START Records supplied

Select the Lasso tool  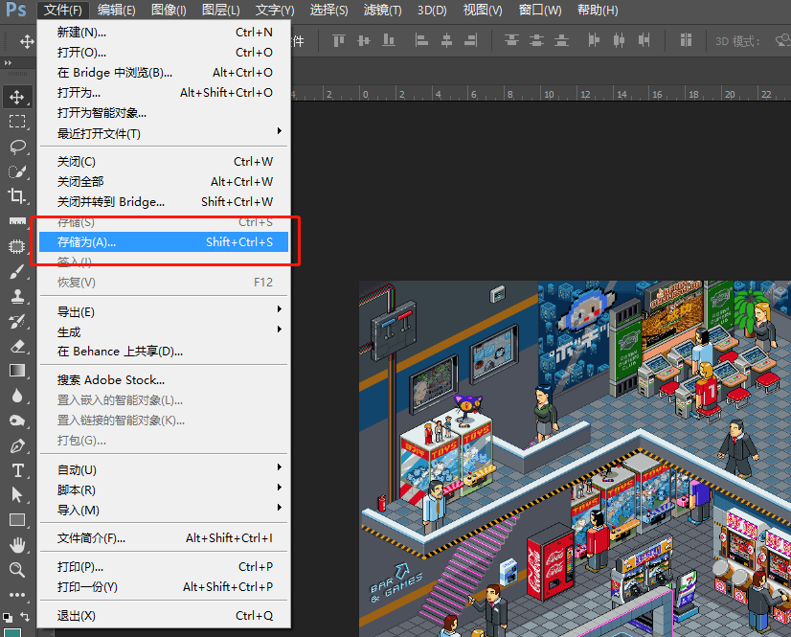17,147
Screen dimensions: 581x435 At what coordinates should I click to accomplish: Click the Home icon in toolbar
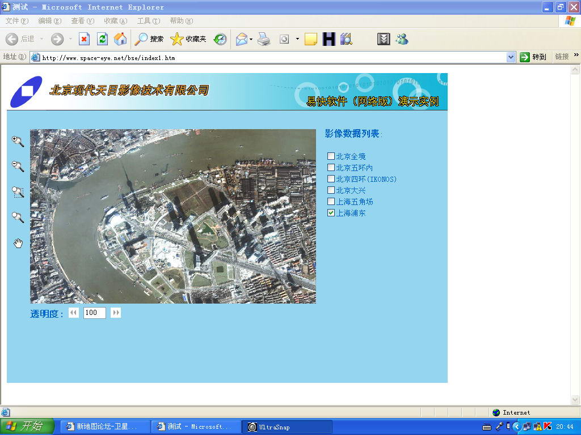[120, 39]
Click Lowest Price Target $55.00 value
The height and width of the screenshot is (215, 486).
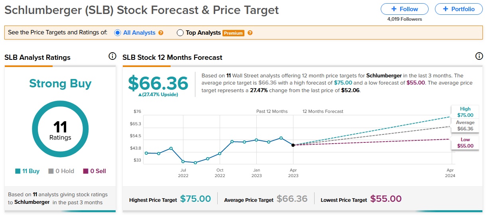point(386,199)
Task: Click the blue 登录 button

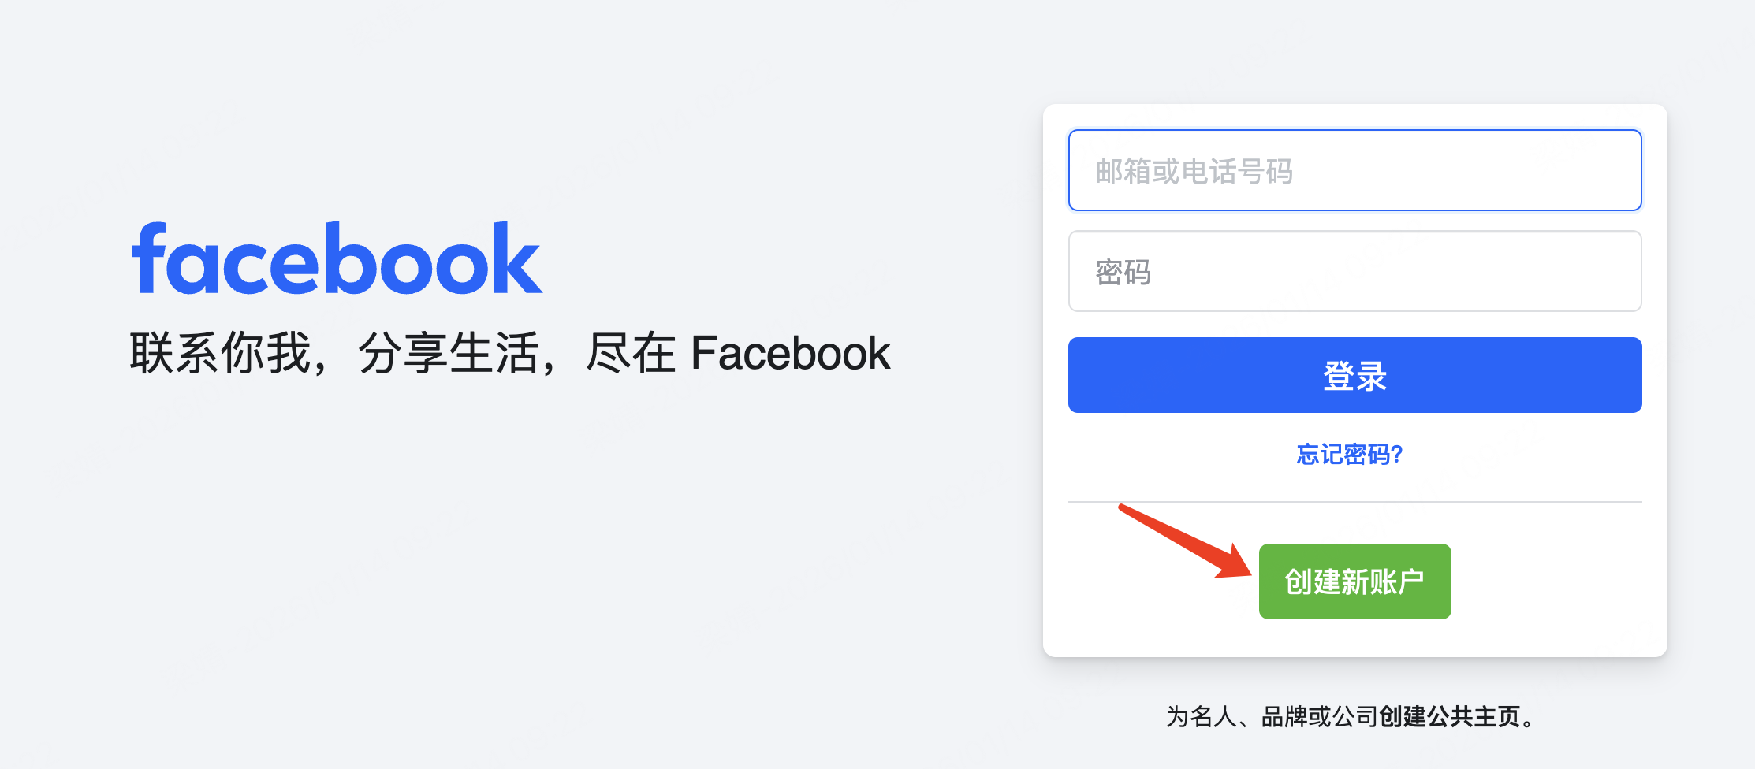Action: click(x=1354, y=375)
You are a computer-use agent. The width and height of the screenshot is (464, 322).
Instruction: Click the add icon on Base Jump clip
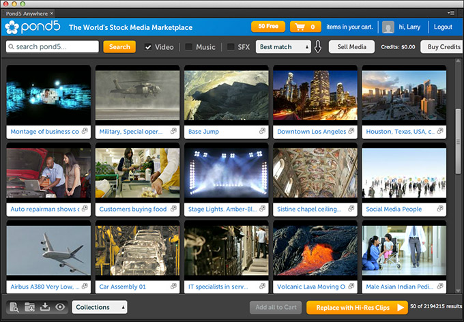click(x=262, y=132)
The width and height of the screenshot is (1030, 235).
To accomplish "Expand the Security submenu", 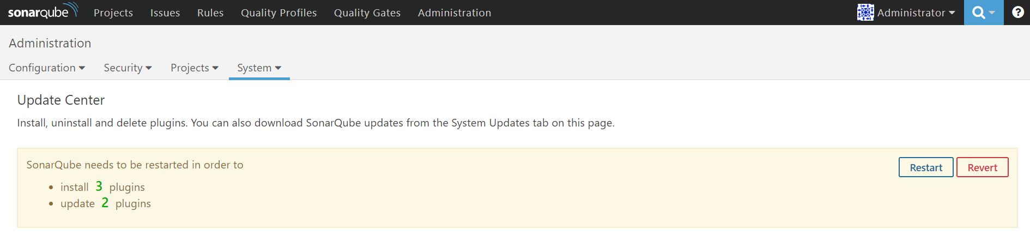I will (x=128, y=68).
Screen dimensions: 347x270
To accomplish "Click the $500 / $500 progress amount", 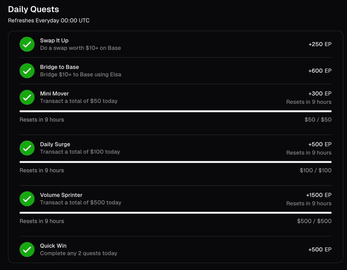I will (x=314, y=221).
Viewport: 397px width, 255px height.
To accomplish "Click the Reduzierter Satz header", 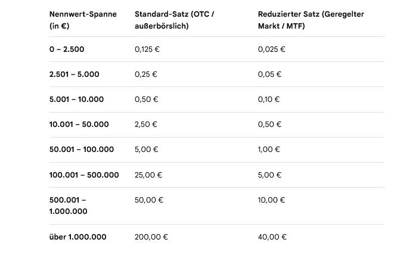I will 311,20.
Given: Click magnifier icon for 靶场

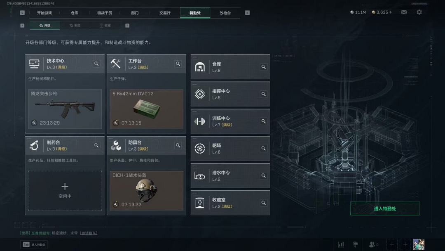Looking at the screenshot, I should coord(264,148).
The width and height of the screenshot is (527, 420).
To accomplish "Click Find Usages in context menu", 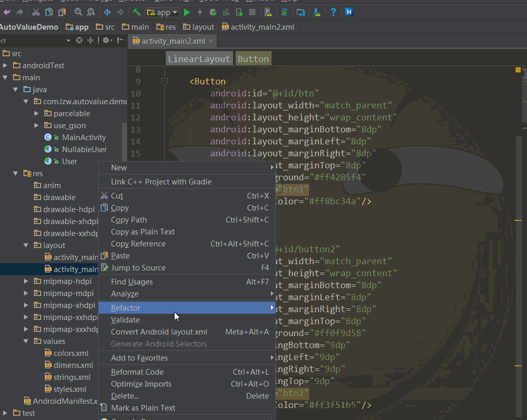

END Records supplied

→ What you have to do:
Beginning with the line holding "Given: Click magnifier icon for 靶场", copy each line exactly through the end of the records above, and leave every picture out.

→ Reply to the exercise:
Given: Click magnifier icon for 靶场

Looking at the screenshot, I should coord(264,148).
The width and height of the screenshot is (527, 420).
To accomplish "Click Find Usages in context menu", 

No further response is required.